I'm just reading my way through the winter months, locating and analysing various interesting, easy to understand articles about soil structure and maintaining healthy plants, as a result... If those people who know so much think I'm ignorant becuz of comments I make about what I've read,,, then discuss where I went wrong... this childish "Gotcha" foolishness, only serves to remind me of someone else who want to be an,...

Otherwise I appreciate those who help me to think things through and assimilate the abstract concepts that sometime allude the little gray cells...
Hold one there, Tex! There's no "gotcha" here -- you're misusing (or misunderstanding) the info! Info from production ag doesn't always apply the same way to lawns and landscapes! Irrigation water doesn't hit soil in lawns the same way that it hits bare soil in tilled crop fields. Soil structure means someting totally different in lawns than in crops. In crops, large clods in the field that make the surface bumpy and uneven are desirable.

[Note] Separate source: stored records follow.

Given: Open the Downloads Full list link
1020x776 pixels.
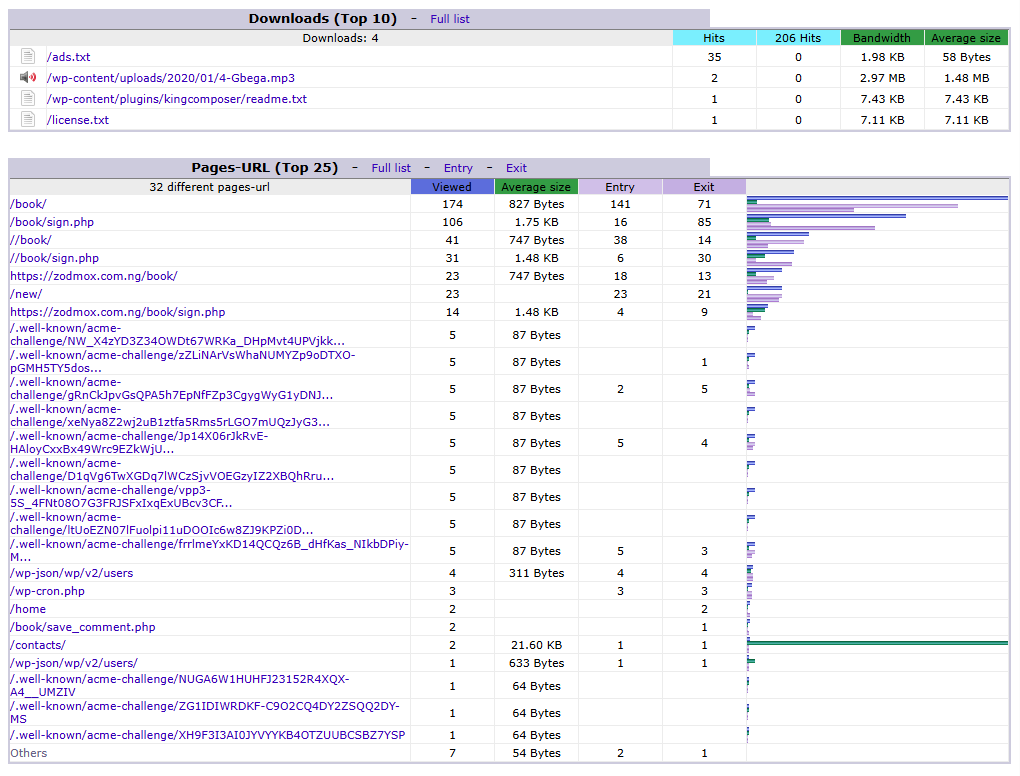Looking at the screenshot, I should coord(449,19).
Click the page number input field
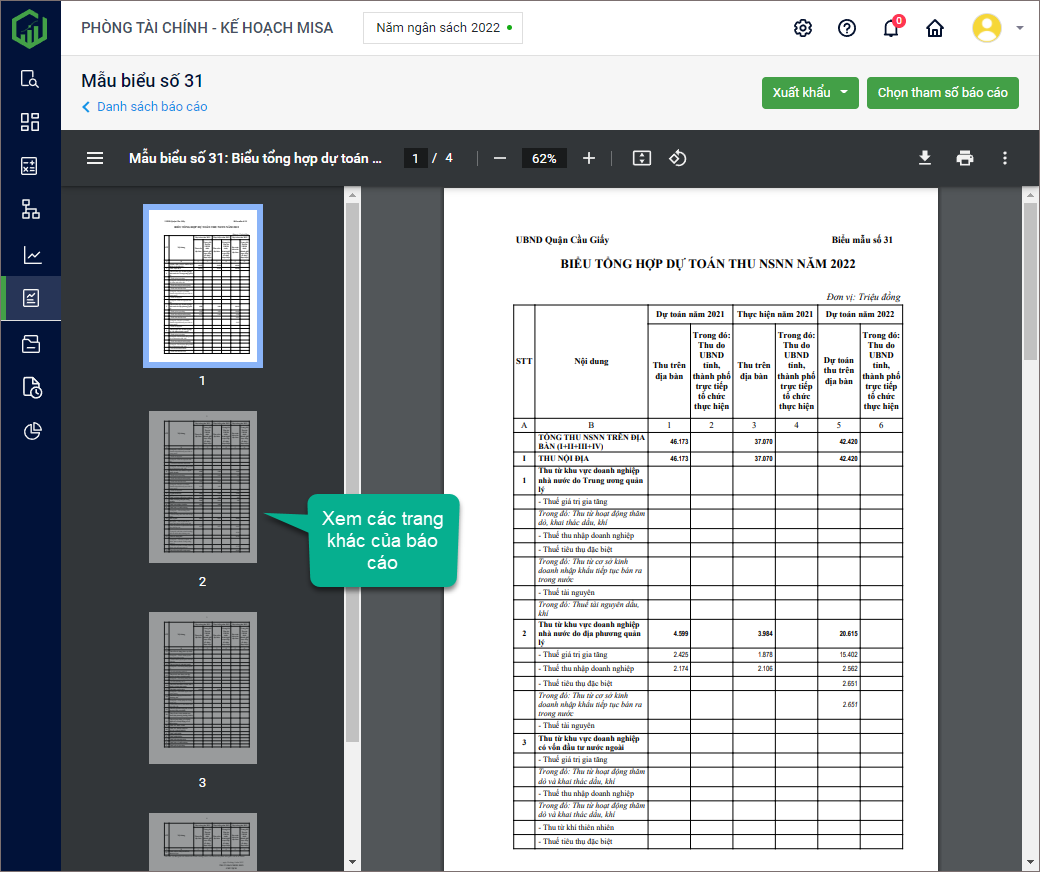This screenshot has width=1040, height=872. coord(415,158)
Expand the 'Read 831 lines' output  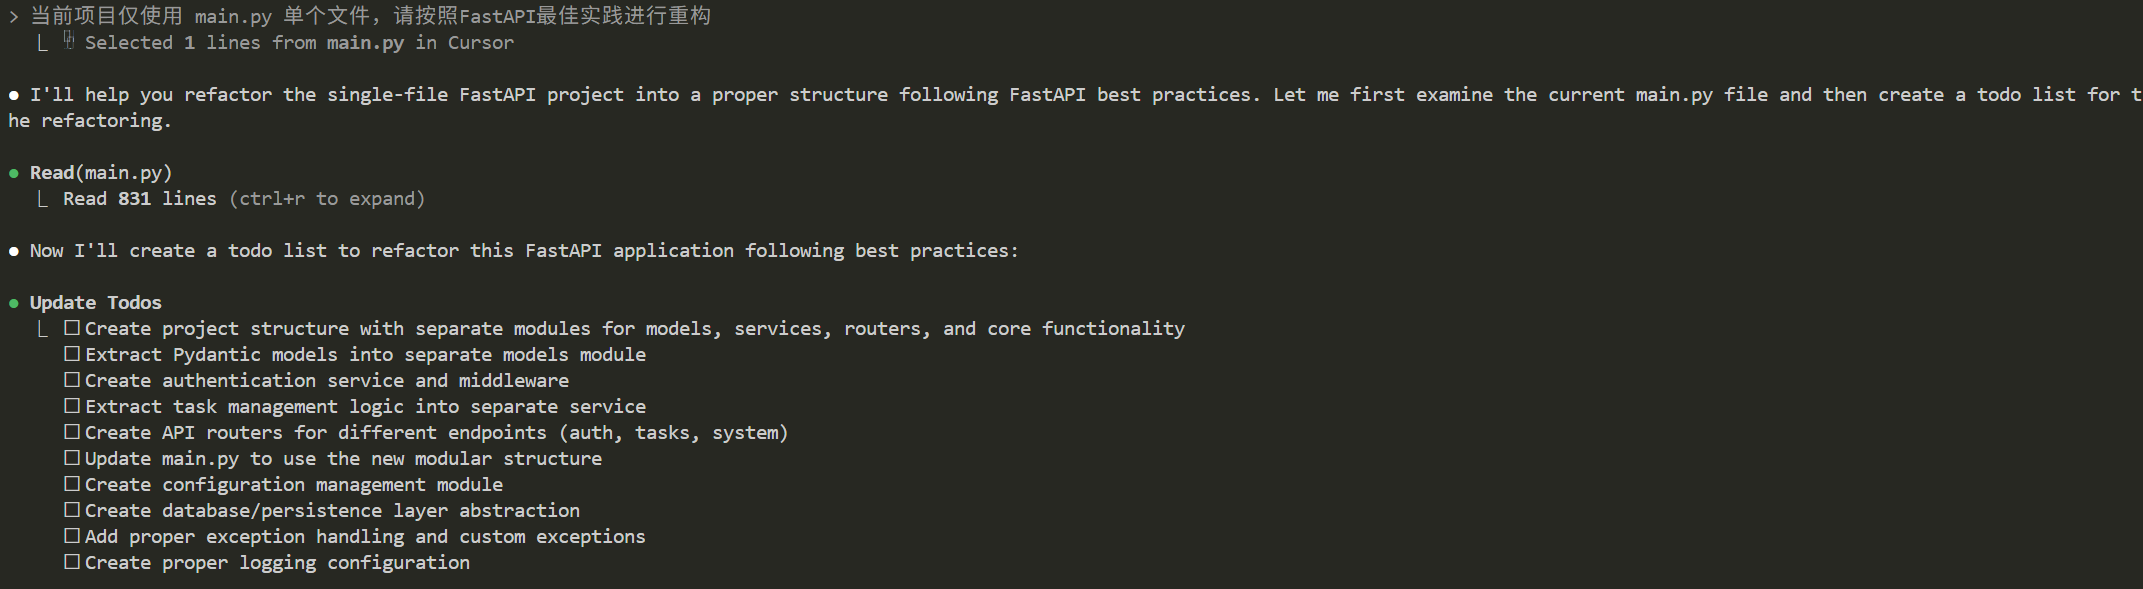point(140,199)
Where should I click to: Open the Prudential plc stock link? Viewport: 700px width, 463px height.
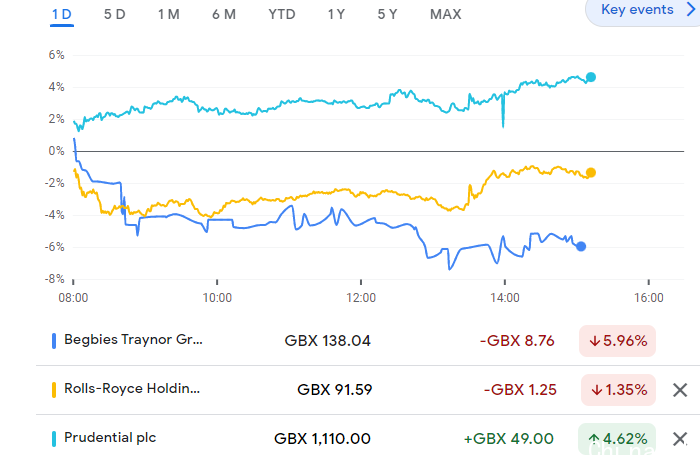click(110, 437)
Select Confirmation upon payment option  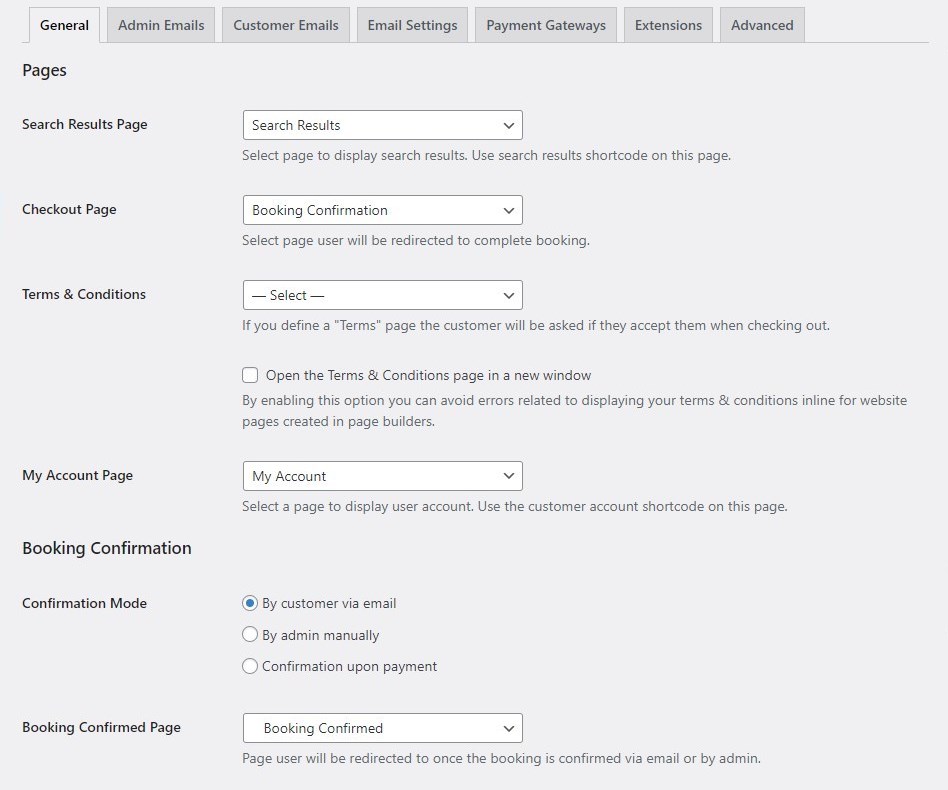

The same doesn't apply to lawns.

Turf md had a great point saying that areas with different soils or different plants can't all be watered the same way -- but that is so basic that I didn't think we needed to mention that here. Besides, your link doesn't mention it, either.

Anyone can google 'soil structure' and link to all sorts of articles. But, it takes some deeper understanding of soils to know how to apply the information to your particular application. Soil structure is a part of all types of plant production, but its role is different for ag crop production, lawn maintenance, and ornamental production. The exact procedures that benefit one application may not benefit another application.

Googling a topic, reading it, and regurgitating it is nothing more than repition -- monkey see, monkey do. Learning when and how to change behaviors to fit your particular application is true understanding.